What the task requires — Reproduce the whole listing, keeping every character the same.

Excerpted records —
--------------------
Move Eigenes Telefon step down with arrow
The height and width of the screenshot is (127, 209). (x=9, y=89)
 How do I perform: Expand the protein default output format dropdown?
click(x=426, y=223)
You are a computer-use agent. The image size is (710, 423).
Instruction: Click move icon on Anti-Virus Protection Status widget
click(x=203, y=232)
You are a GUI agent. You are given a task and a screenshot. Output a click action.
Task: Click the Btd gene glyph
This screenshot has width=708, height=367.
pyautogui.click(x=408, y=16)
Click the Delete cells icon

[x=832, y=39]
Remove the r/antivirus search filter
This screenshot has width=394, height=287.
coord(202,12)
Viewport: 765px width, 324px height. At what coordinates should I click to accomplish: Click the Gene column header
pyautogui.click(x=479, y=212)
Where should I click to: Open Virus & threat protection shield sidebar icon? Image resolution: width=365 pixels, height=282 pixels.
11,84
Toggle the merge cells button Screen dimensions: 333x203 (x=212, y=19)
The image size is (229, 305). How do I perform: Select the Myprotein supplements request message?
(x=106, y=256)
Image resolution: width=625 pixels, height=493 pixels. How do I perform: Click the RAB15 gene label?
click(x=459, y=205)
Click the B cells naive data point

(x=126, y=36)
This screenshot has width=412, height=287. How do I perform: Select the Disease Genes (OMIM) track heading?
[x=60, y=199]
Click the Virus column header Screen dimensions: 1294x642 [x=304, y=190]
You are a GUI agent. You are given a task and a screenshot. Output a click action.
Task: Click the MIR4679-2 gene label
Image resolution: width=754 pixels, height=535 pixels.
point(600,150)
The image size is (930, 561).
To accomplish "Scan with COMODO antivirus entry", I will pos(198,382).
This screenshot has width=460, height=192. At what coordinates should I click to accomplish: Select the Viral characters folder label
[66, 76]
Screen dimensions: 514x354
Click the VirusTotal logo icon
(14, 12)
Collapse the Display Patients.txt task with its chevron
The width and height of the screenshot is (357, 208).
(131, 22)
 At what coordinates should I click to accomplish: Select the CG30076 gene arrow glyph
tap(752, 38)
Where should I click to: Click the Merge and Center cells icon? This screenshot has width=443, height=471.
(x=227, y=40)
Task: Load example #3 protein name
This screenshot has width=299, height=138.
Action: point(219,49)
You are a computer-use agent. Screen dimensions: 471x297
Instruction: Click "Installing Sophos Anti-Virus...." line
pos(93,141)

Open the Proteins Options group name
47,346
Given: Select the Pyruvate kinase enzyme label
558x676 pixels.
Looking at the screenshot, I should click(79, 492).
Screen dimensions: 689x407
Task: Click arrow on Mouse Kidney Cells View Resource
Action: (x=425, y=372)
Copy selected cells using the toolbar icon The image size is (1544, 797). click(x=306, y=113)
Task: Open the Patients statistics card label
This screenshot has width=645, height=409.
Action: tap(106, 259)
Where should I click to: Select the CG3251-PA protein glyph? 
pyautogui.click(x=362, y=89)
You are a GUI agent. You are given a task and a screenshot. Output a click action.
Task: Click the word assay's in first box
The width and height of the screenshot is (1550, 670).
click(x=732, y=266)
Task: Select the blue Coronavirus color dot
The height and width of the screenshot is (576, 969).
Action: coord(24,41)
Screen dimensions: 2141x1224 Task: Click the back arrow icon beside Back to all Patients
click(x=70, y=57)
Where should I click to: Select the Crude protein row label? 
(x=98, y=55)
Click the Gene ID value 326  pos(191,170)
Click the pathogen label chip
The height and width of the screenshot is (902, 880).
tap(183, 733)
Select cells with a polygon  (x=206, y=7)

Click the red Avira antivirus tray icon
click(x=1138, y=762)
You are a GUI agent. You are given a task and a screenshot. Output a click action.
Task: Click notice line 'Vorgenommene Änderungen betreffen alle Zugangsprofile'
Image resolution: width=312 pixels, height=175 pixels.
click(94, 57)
--------------------
Result for this task —
Move Eigenes Telefon step down with arrow
The height and width of the screenshot is (127, 209). (x=9, y=89)
 How do I perform: Expand the protein default output format dropdown?
click(x=426, y=223)
You are a computer-use agent. The image size is (710, 423).
Instruction: Click move icon on Anti-Virus Protection Status widget
click(x=203, y=232)
You are a GUI agent. You are given a task and a screenshot. Output a click action.
Task: Click the Btd gene glyph
This screenshot has width=708, height=367.
pyautogui.click(x=408, y=16)
Click the Delete cells icon

[x=832, y=39]
Remove the r/antivirus search filter
This screenshot has width=394, height=287.
coord(202,12)
Viewport: 765px width, 324px height. At what coordinates should I click to accomplish: Click the Gene column header
pyautogui.click(x=479, y=212)
Where should I click to: Open Virus & threat protection shield sidebar icon? Image resolution: width=365 pixels, height=282 pixels.
11,84
Toggle the merge cells button Screen dimensions: 333x203 (x=212, y=19)
The image size is (229, 305). How do I perform: Select the Myprotein supplements request message?
(x=106, y=256)
Image resolution: width=625 pixels, height=493 pixels. How do I perform: Click the RAB15 gene label?
click(x=459, y=205)
Click the B cells naive data point

(x=126, y=36)
This screenshot has width=412, height=287. How do I perform: Select the Disease Genes (OMIM) track heading?
[x=60, y=199]
Click the Virus column header Screen dimensions: 1294x642 [x=304, y=190]
You are a GUI agent. You are given a task and a screenshot. Output a click action.
Task: Click the MIR4679-2 gene label
Image resolution: width=754 pixels, height=535 pixels.
point(600,150)
The image size is (930, 561).
To accomplish "Scan with COMODO antivirus entry", I will pos(198,382).
This screenshot has width=460, height=192. At what coordinates should I click to accomplish: Select the Viral characters folder label
[66, 76]
Screen dimensions: 514x354
Click the VirusTotal logo icon
(14, 12)
Collapse the Display Patients.txt task with its chevron
The width and height of the screenshot is (357, 208).
(131, 22)
 At what coordinates should I click to accomplish: Select the CG30076 gene arrow glyph
tap(752, 38)
Where should I click to: Click the Merge and Center cells icon? This screenshot has width=443, height=471.
(x=227, y=40)
Task: Load example #3 protein name
This screenshot has width=299, height=138.
Action: point(219,49)
You are a computer-use agent. Screen dimensions: 471x297
Instruction: Click "Installing Sophos Anti-Virus...." line
pos(93,141)

Open the Proteins Options group name
47,346
Given: Select the Pyruvate kinase enzyme label
558x676 pixels.
Looking at the screenshot, I should click(79, 492).
Screen dimensions: 689x407
Task: Click arrow on Mouse Kidney Cells View Resource
Action: (x=425, y=372)
Copy selected cells using the toolbar icon The image size is (1544, 797). click(x=306, y=113)
Task: Open the Patients statistics card label
This screenshot has width=645, height=409.
Action: tap(106, 259)
Where should I click to: Select the CG3251-PA protein glyph? 
pyautogui.click(x=362, y=89)
You are a GUI agent. You are given a task and a screenshot. Output a click action.
Task: Click the word assay's in first box
The width and height of the screenshot is (1550, 670).
click(x=732, y=266)
Task: Select the blue Coronavirus color dot
The height and width of the screenshot is (576, 969).
Action: coord(24,41)
Screen dimensions: 2141x1224 Task: Click the back arrow icon beside Back to all Patients
click(x=70, y=57)
Where should I click to: Select the Crude protein row label? 
(x=98, y=55)
Click the Gene ID value 326  pos(191,170)
Click the pathogen label chip
The height and width of the screenshot is (902, 880).
tap(183, 733)
Select cells with a polygon  (x=206, y=7)

Click the red Avira antivirus tray icon
click(x=1138, y=762)
You are a GUI agent. You are given a task and a screenshot. Output a click action.
Task: Click notice line 'Vorgenommene Änderungen betreffen alle Zugangsprofile'
Image resolution: width=312 pixels, height=175 pixels.
click(94, 57)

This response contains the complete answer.